Looks like the sort of girl you could take home to meet your mother.
As a single movie with so much content stuffed into two hours, the pacing is surprising well done, with enough action to keep everything following nicely. Also for a large cast of young actors, most of whom were the same age as their characters, the acting is also surprisingly consistent. The director Kinji Fukasaku is well known for pushing his employees hard, are method which obviously works as most put in a pretty good performance. I could certainly feel the panic and fear a lot more then I could in The Hunger Games. The person who stood out to me the most was Takeshi Kitano, (an ex-comedian oddly) as the miserably evil teacher/overseer, who does a great job of looking both tired and psychotic at the same time. Also good was Tarô Yamamoto, playing the game veteran Kawada, who looks like we would be more at home in an 80′s action movie and gives a spark of old school ‘Die Hard’ heroism to the otherwise dark proceedings.
Although still an excellent film, Battle Royale does have a few problems. As I mentioned before the amount of attention each character gets is pretty impressive given the running time, although occasional it does feel as though other bits of the story have been sacrificed in order to make everything fit. Certain key plot points relating to necklaces seem to be missing from the last few scenes, as if the writer could not think of a proper way to explain the situation so just skipped over it. We get the general idea of what happened, but it seems an odd piece of the story to skip, given the importance which is placed on it earlier. The other main problem is that the ending suffers from a rather bizzare moment with Takeshi Kitano. If you have already seen the film then you will know want I am talking about. This could be some cultural thing I do not understand, but judging by the expressions on the faces of the other characters I am not convinced. Its such a strange moment and the way comes out of nowhere just destroys the tension in the final moments.

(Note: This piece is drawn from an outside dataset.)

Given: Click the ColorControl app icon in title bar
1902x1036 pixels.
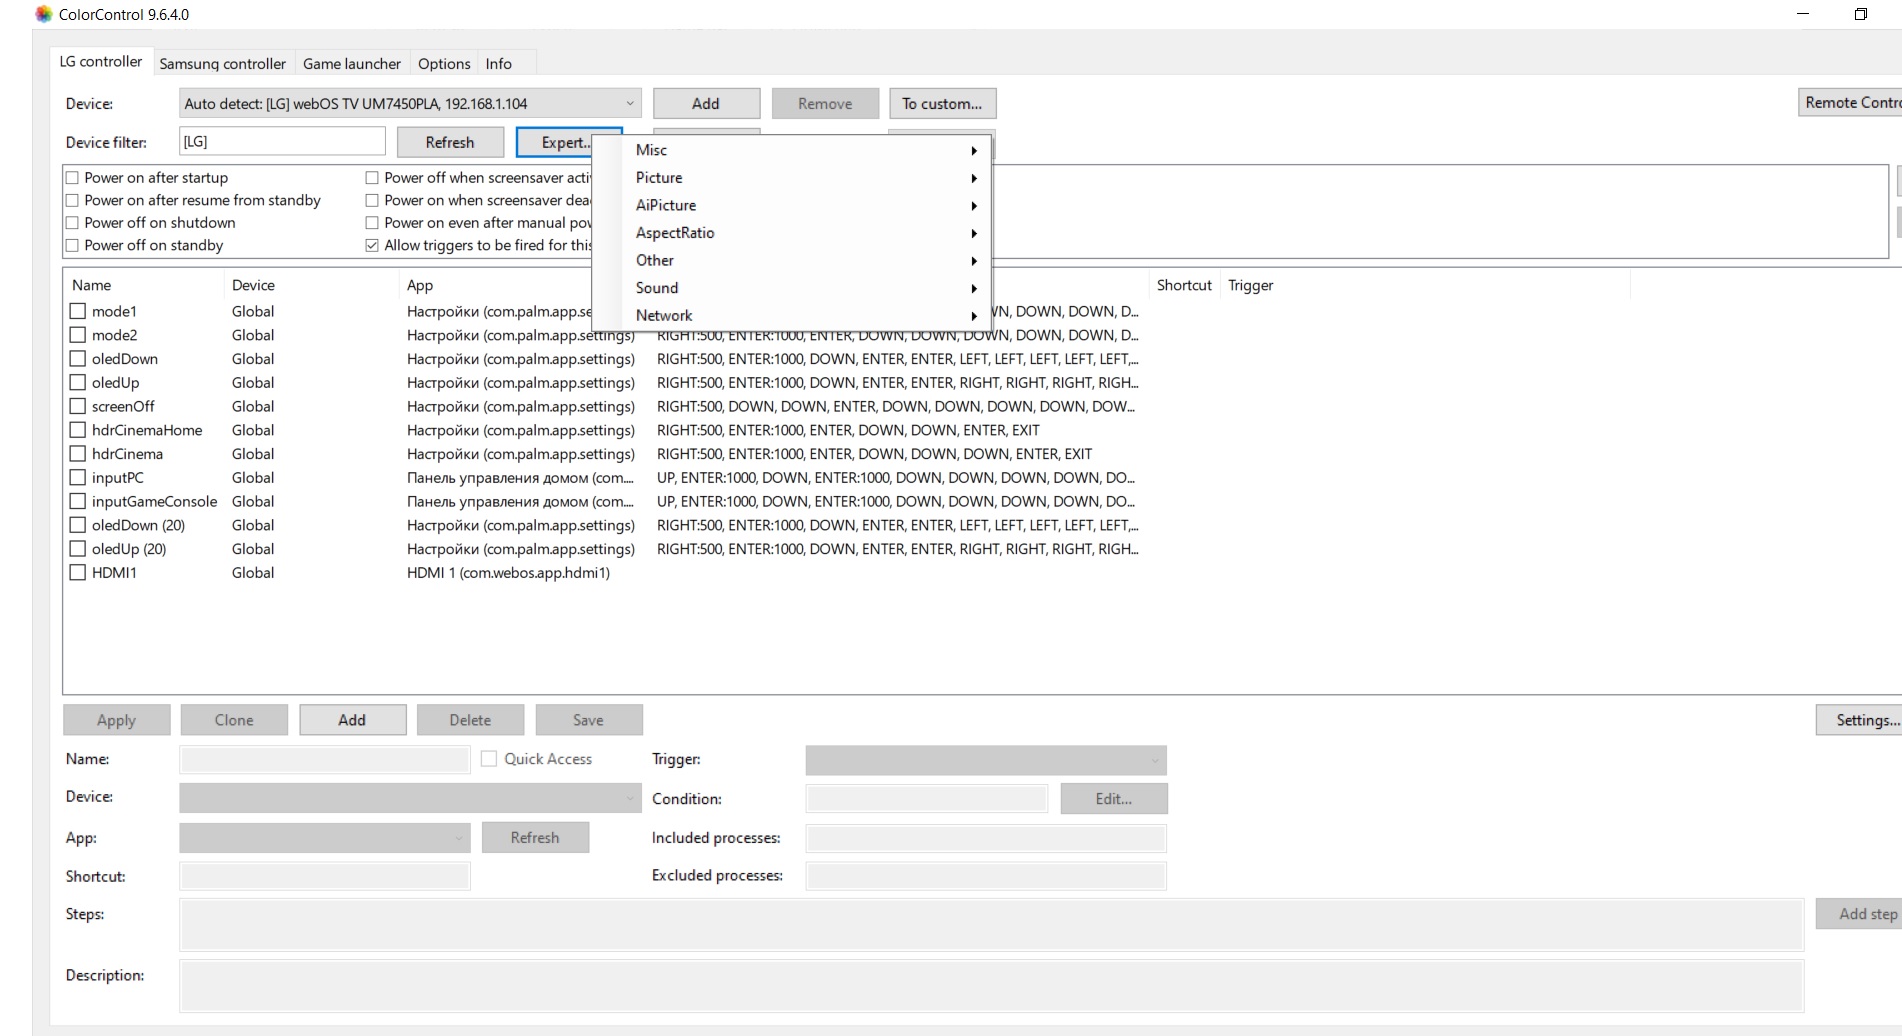Looking at the screenshot, I should coord(43,14).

‘… I just wanted you to next the tv listings, see if there’s anything worth me hanging on for… Battle Royale 2? Screw that.’ *dies*
The final thing I have to note about Battle Royale that it will always be best the first time around. The key to this movie is the shock value, which is what makes the atmosphere work so well. Once you know what to expect you are still left with an entertaining movie, but it does feel as though it loses something. In some ways repeated viewing is advisable as you are likely to miss things the first time, but it just does not work quite as well.
Battle Royale is a cult classic for a reason, it is terrific and terrifying but certainly not for everyone. Most people will not get past the basic concept and without feeling decidedly uncomfortable. But that is exactly what the movie is made to do. Discomfort makes fear, fear makes tension and tension makes a thrilling piece of cinema. Sometimes the most memorable movie experiences are the ones that make us remember them, and if you watch Battle Royale you will not be forgetting it any time soon. A must watch for fans of Japanese entertainment or cult cinema followers, assuming you have the steel stomach required and a nice Disney flick to wash the taste out after.
Because there’s nothing dark or disturbing in any of their films.